Given the rise in union activity, buyers mulling M&A transactions have become more cautious about striking deals with companies facing employee organizing, labor experts say.
Recent shifts in labor law have made buyers more vulnerable to joint employer claims, bargaining obligations and unfair labor practice charges, prompting many buyers to adjust their due diligence processes so that they more heavily weigh the risks of acquiring a company with a unionized or organizing workforce.
In some cases, concerns about organizing at a target company can even kill a transaction, said Chris Foster, a partner at McDermott Will & Emery.
“All transactions live and die on the economics, and there's been a spike in perceived cost and uncertainty and operational restraints in deals involving both unionized companies, or non-unionized companies that may face a union-related risk,” Foster said.
Due diligence
Buyers already look at union issues in their due diligence reviews when the target company has a unionized workforce.

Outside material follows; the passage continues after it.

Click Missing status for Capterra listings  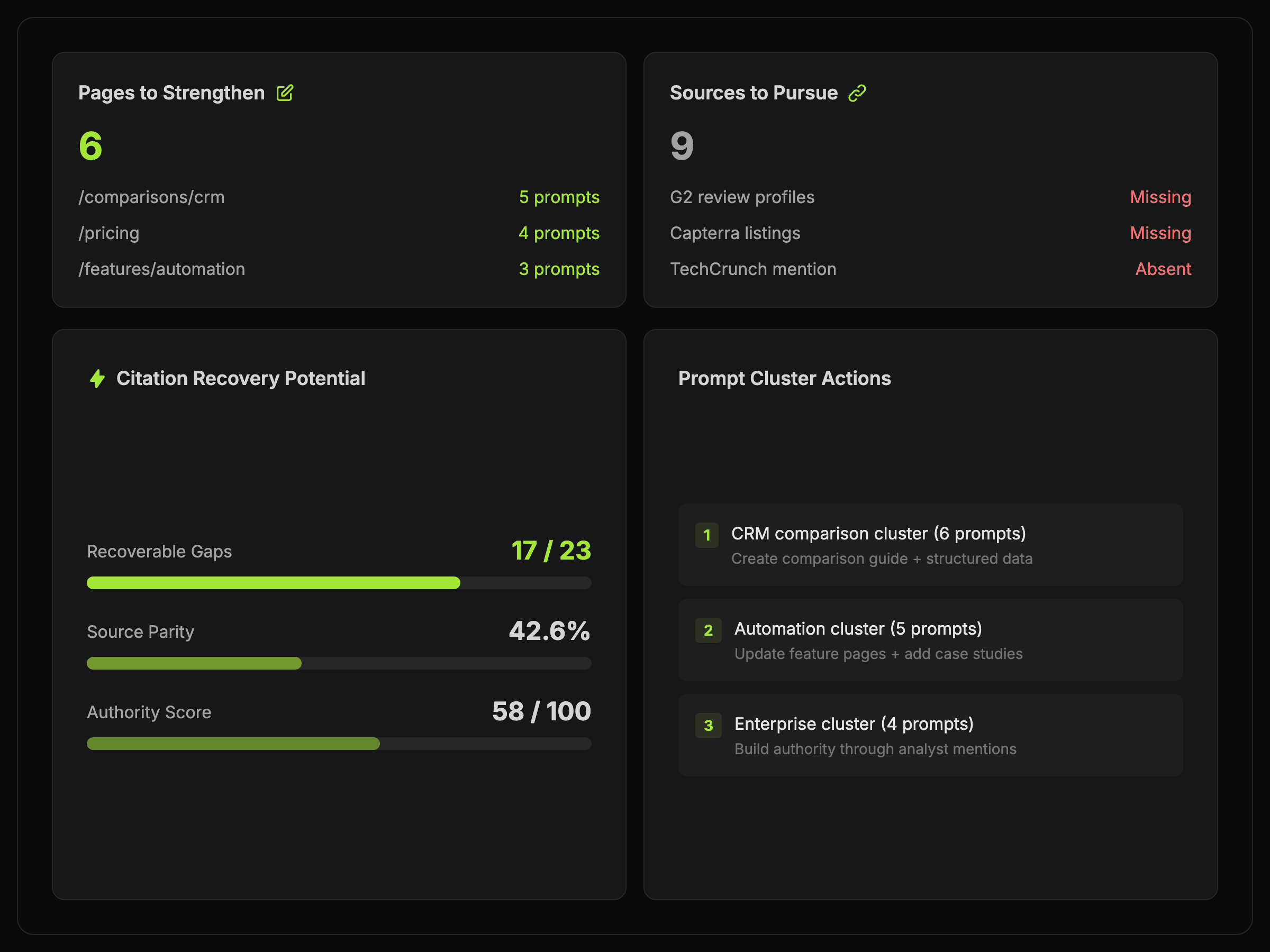pyautogui.click(x=1160, y=234)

They typically look at the terms of the collective bargaining agreement, whether taking over a company would require them to become successors to the CBA and whether the relationship between the target company and its unionized workforce has been contentious.
In cases where the target company is bound to a multi-employer pension plan — a fund to which a group of employers contribute at a rate determined through collective bargaining with a union — a buyer will also look at the penalties the target company could incur for leaving the plan.

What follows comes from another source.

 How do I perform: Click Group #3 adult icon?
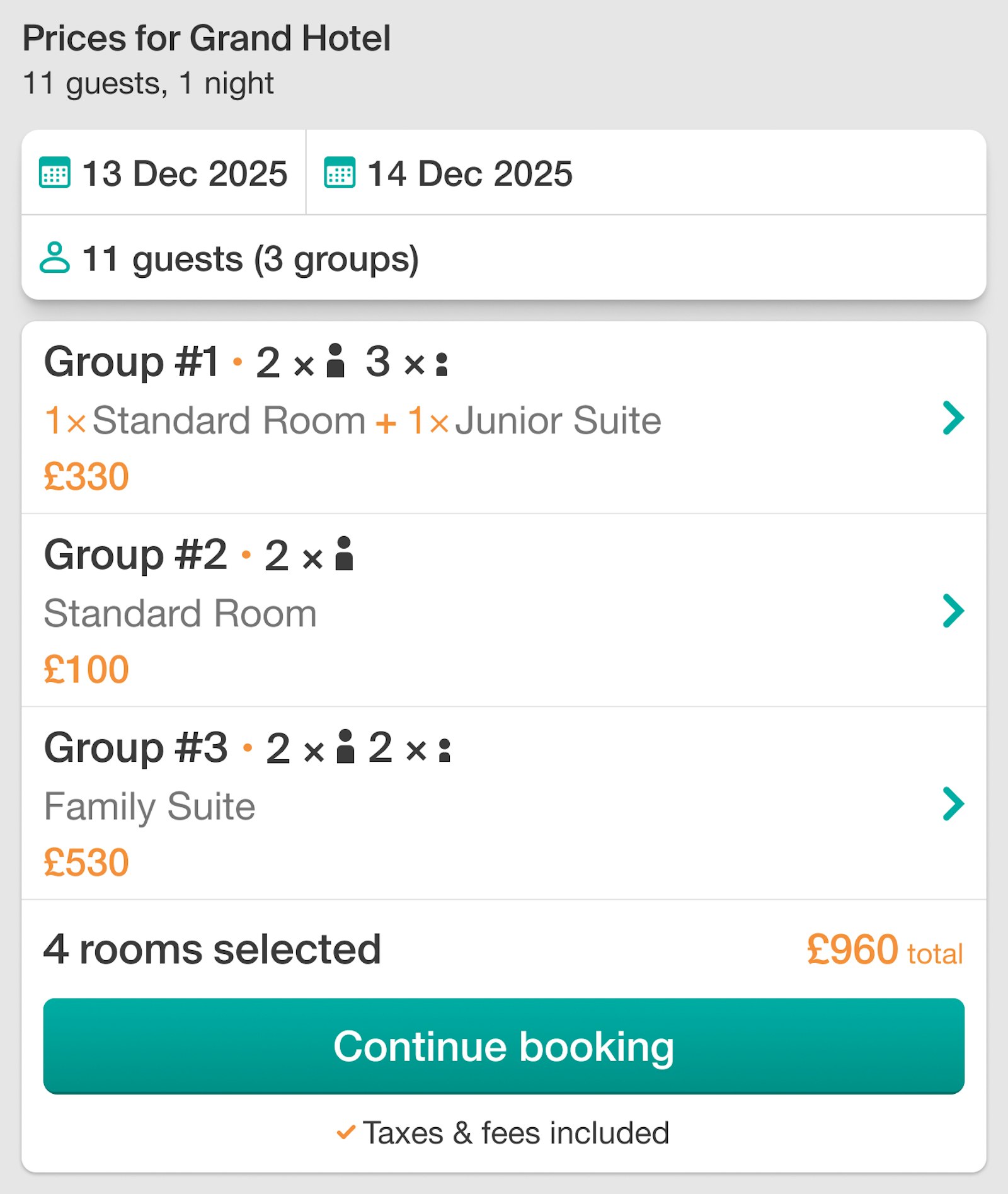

But buyers’ concerns have expanded, Foster said, driven in part by news of contentious collective bargaining negotiations or resulting contracts that seem unfavorable to employers.
“In the past, you might have been able to look at a mature union company’s collective bargaining relationship and see that it's been pretty steady,” Foster said. “But now, when you look at the UAW [United Auto Workers] collective bargaining agreements, or the AMPTP [Alliance of Motion Picture and Television Producers] … you're seeing much higher increases in overall compensation costs under those collective bargaining agreements and restraints on operations.”
Marjorie Soto Garcia, who also represents employers as a partner at McDermott, said contentious contract talks also bring the possibility of litigating unfair labor practice charges — another cost companies have to “incorporate into their overall cost analysis and calculus.”
Organizing activity
Matthew Fontana, who represents employers as a partner at Faegre Drinker, said in his practice he hasn’t seen buyers express substantially different concerns when it comes to deals with unionized companies. The bigger change, he said, has been a growing interest in potential organizing activity at non-union facilities, with questions about whether there’s been a union representation election or organizing drive coming up during the due diligence process.
“It's an assessment of … if this workforce became organized, would that impact what they see as the value of the business?” Fontana said.
Critical changes in labor law last year have raised the stakes of striking a deal with a company that’s seeing nascent union activity, Fontana said.
Chief among these changes is the National Labor Relations Board’s August decision in a case involving Cemex Construction Materials Pacific, which made employers more vulnerable to orders to bargain with a union. Under the new Cemex standard, when a union asks an employer for recognition on the basis that the majority of employees support it, the employer has two weeks to either start bargaining with the union or file a petition with the NLRB to ask for a union representation election.
If the employer doesn’t respond and no petition is filed, the NLRB will order the employer to bargain with the union. If the employer requests an election but goes on to violate labor law, the NLRB will no longer re-run the election, but will order the employer to recognize and start bargaining with the union instead.
Cemex is “arguably one of the biggest changes to labor law in the last 50 years,” and has made it critical for buyers to suss out whether a selling company has faced any demands for recognition from a union — and could therefore pass on bargaining obligations to the buyer, Fontana said.
An October rule by the NLRB expanding the definition of a “joint employer,” which makes it more likely that two or more companies will be held jointly liable for employee issues, also complicates potential deals.
Once the rule goes into effect on Feb. 26, a buyer, other companies in its portfolio, or even private equity firms backing a deal are more likely to face credible claims that they share responsibilities for employee issues a selling company is facing as a result of organizing activity, said Soto Garcia. “That's one of the biggest concerns that we've had clients express,” she said.
Underwriting concerns
Foster insists concerns about union activity are all navigable. Reducing a purchase price, depositing funds into escrow so they’re available for contingencies, and making sure severance agreements are executed before a deal closes can help put acquiring companies on solid footing in the event unforeseeable issues or disputes come up as a result of employee organizing.
As the transaction proceeds, regularly communicating with any involved union “so that there's not uncertainty about what the union is going to do” is also key, Foster said, adding “it’s the uncertainty that often drives the cost and the risk.”
Depending on the type of deal, parties may also have room to mitigate risk through the structure of the agreement, said Soto Garcia. She noted, for example, that in a stock sale, “the buyer is really stepping into the shoes of the seller for purposes of labor law and the different obligations that come with that,” whereas this is not necessarily the case with an asset sale.
“There's flexibility in the terms and provisions that the parties can ultimately agree to,” she said.